Required work: Copy the entries below with every "chevron" switched to "caret", leaving everything else unchanged.

Material provided:

--------

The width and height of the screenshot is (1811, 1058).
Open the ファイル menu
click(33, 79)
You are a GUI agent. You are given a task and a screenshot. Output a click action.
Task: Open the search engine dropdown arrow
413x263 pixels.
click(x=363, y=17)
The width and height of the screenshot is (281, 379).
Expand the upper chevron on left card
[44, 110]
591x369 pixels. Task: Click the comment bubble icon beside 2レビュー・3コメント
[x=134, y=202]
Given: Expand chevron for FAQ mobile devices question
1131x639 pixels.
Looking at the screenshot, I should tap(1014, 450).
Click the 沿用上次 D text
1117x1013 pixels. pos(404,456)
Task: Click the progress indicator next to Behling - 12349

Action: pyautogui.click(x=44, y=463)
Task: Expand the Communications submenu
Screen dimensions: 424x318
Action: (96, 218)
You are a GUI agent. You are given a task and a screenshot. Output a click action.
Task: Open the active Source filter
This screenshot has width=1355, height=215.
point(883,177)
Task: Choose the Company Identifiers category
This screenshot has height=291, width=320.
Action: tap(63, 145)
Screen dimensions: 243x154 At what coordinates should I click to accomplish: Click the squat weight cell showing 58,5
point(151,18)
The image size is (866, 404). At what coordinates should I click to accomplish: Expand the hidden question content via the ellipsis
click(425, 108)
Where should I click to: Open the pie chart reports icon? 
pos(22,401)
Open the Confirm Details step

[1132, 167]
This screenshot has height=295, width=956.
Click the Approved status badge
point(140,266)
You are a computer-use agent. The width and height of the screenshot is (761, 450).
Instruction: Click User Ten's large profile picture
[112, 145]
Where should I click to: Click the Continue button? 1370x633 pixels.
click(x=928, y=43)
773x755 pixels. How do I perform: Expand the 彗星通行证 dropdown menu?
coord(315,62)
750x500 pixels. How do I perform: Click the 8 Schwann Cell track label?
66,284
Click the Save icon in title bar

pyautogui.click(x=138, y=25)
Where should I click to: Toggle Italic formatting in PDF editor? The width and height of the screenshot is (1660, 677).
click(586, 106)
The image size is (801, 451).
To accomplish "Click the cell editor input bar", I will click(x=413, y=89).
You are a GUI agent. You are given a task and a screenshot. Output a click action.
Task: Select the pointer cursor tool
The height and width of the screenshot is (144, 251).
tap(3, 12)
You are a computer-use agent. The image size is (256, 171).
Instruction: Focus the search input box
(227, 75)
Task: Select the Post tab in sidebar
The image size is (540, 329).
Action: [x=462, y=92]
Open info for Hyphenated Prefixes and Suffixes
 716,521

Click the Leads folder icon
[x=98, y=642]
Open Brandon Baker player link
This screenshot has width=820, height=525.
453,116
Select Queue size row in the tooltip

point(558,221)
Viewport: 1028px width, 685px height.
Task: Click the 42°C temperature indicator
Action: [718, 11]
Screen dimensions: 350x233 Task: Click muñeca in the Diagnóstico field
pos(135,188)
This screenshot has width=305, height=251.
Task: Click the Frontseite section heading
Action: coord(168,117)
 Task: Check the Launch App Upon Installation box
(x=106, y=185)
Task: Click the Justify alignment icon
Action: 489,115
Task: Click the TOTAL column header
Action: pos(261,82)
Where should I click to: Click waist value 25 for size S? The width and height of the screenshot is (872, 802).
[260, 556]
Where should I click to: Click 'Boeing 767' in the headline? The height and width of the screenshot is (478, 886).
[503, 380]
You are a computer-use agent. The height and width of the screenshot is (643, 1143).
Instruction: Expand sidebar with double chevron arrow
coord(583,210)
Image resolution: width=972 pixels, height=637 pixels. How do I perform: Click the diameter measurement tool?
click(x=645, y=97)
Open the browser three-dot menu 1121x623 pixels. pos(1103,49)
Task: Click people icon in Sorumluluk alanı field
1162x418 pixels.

--------

Complete answer:
The width and height of the screenshot is (1811, 1058).
Open the ファイル menu
click(33, 79)
You are a GUI agent. You are given a task and a screenshot. Output a click action.
Task: Open the search engine dropdown arrow
413x263 pixels.
click(x=363, y=17)
The width and height of the screenshot is (281, 379).
Expand the upper caret on left card
[44, 110]
591x369 pixels. Task: Click the comment bubble icon beside 2レビュー・3コメント
[x=134, y=202]
Given: Expand caret for FAQ mobile devices question
1131x639 pixels.
Looking at the screenshot, I should tap(1014, 450).
Click the 沿用上次 D text
1117x1013 pixels. pos(404,456)
Task: Click the progress indicator next to Behling - 12349

Action: pyautogui.click(x=44, y=463)
Task: Expand the Communications submenu
Screen dimensions: 424x318
Action: (96, 218)
You are a GUI agent. You are given a task and a screenshot. Output a click action.
Task: Open the active Source filter
This screenshot has width=1355, height=215.
point(883,177)
Task: Choose the Company Identifiers category
This screenshot has height=291, width=320.
Action: tap(63, 145)
Screen dimensions: 243x154 At what coordinates should I click to accomplish: Click the squat weight cell showing 58,5
point(151,18)
The image size is (866, 404). At what coordinates should I click to accomplish: Expand the hidden question content via the ellipsis
click(425, 108)
Where should I click to: Open the pie chart reports icon? 
pos(22,401)
Open the Confirm Details step

[1132, 167]
This screenshot has height=295, width=956.
Click the Approved status badge
point(140,266)
You are a computer-use agent. The width and height of the screenshot is (761, 450).
Instruction: Click User Ten's large profile picture
[112, 145]
Where should I click to: Click the Continue button? 1370x633 pixels.
click(x=928, y=43)
773x755 pixels. How do I perform: Expand the 彗星通行证 dropdown menu?
coord(315,62)
750x500 pixels. How do I perform: Click the 8 Schwann Cell track label?
66,284
Click the Save icon in title bar

pyautogui.click(x=138, y=25)
Where should I click to: Toggle Italic formatting in PDF editor? The width and height of the screenshot is (1660, 677).
click(586, 106)
The image size is (801, 451).
To accomplish "Click the cell editor input bar", I will click(x=413, y=89).
You are a GUI agent. You are given a task and a screenshot. Output a click action.
Task: Select the pointer cursor tool
The height and width of the screenshot is (144, 251).
tap(3, 12)
You are a computer-use agent. The image size is (256, 171).
Instruction: Focus the search input box
(227, 75)
Task: Select the Post tab in sidebar
The image size is (540, 329).
Action: [x=462, y=92]
Open info for Hyphenated Prefixes and Suffixes
 716,521

Click the Leads folder icon
[x=98, y=642]
Open Brandon Baker player link
This screenshot has width=820, height=525.
453,116
Select Queue size row in the tooltip

point(558,221)
Viewport: 1028px width, 685px height.
Task: Click the 42°C temperature indicator
Action: [718, 11]
Screen dimensions: 350x233 Task: Click muñeca in the Diagnóstico field
pos(135,188)
This screenshot has width=305, height=251.
Task: Click the Frontseite section heading
Action: coord(168,117)
 Task: Check the Launch App Upon Installation box
(x=106, y=185)
Task: Click the Justify alignment icon
Action: 489,115
Task: Click the TOTAL column header
Action: pos(261,82)
Where should I click to: Click waist value 25 for size S? The width and height of the screenshot is (872, 802).
[260, 556]
Where should I click to: Click 'Boeing 767' in the headline? The height and width of the screenshot is (478, 886).
[503, 380]
You are a computer-use agent. The height and width of the screenshot is (643, 1143).
Instruction: Expand sidebar with double caret arrow
coord(583,210)
Image resolution: width=972 pixels, height=637 pixels. How do I perform: Click the diameter measurement tool?
click(x=645, y=97)
Open the browser three-dot menu 1121x623 pixels. pos(1103,49)
Task: Click people icon in Sorumluluk alanı field
1162x418 pixels.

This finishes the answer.